▶ [Dataset items]:
# # # # # # #

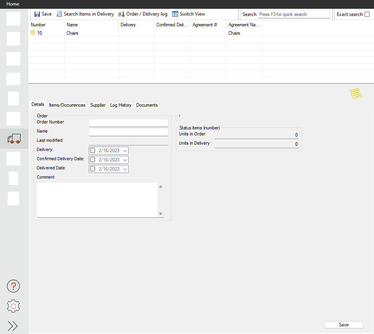Enable the Exact search checkbox
This screenshot has width=374, height=334.
click(367, 14)
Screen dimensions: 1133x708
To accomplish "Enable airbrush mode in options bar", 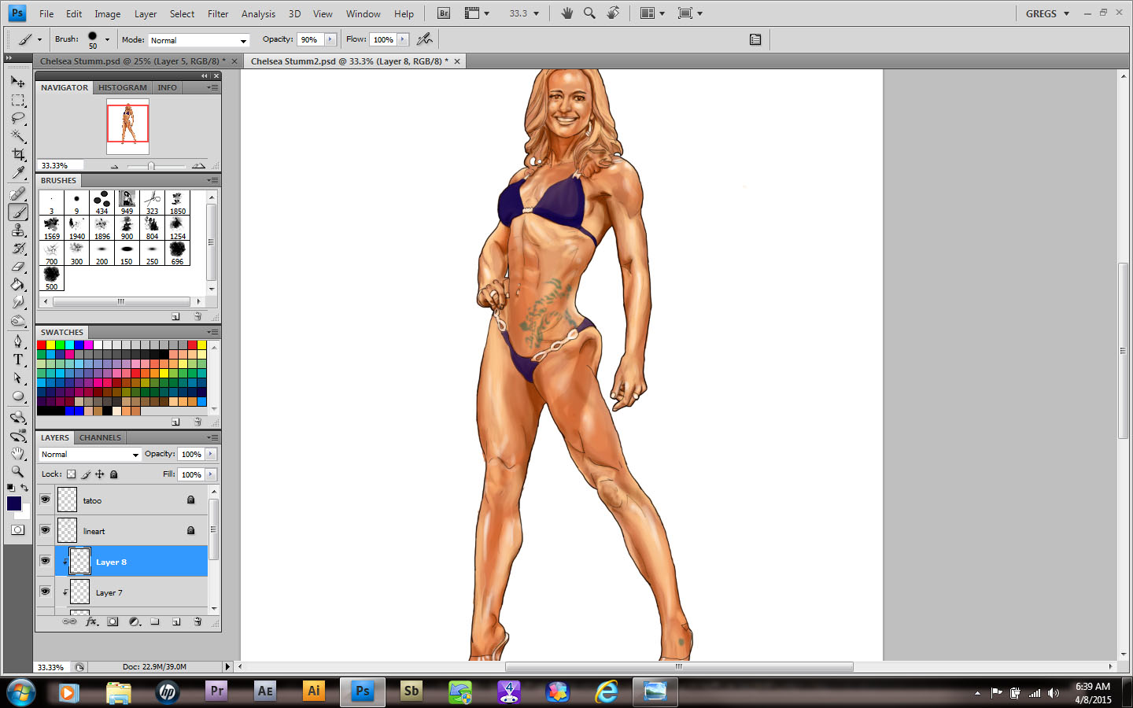I will [x=425, y=39].
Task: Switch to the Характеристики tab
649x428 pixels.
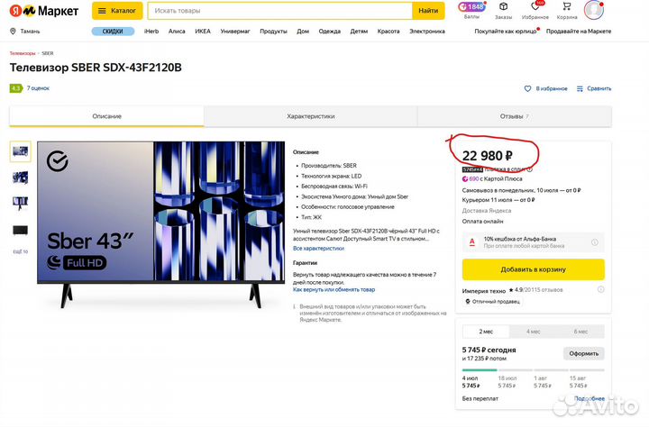Action: point(310,116)
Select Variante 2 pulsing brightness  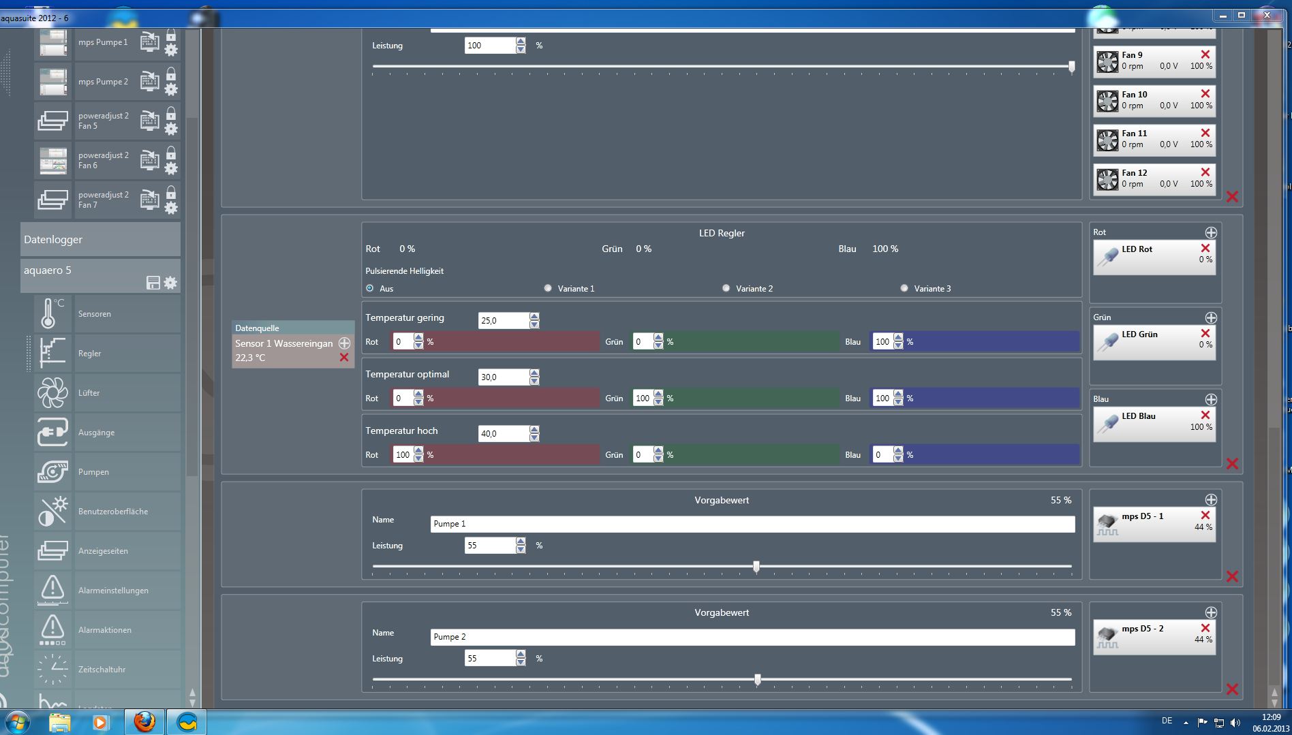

# # # # # # #

▶ [YOUR INSTRUCTIONS]: Copy out only the lines beginning at the line with "649x428 pixels." and ending at the last line of the entries. Keep them exact; drop pictures.

▶ [YOUR RESPONSE]:
649x428 pixels.
Action: point(310,116)
Select Variante 2 pulsing brightness  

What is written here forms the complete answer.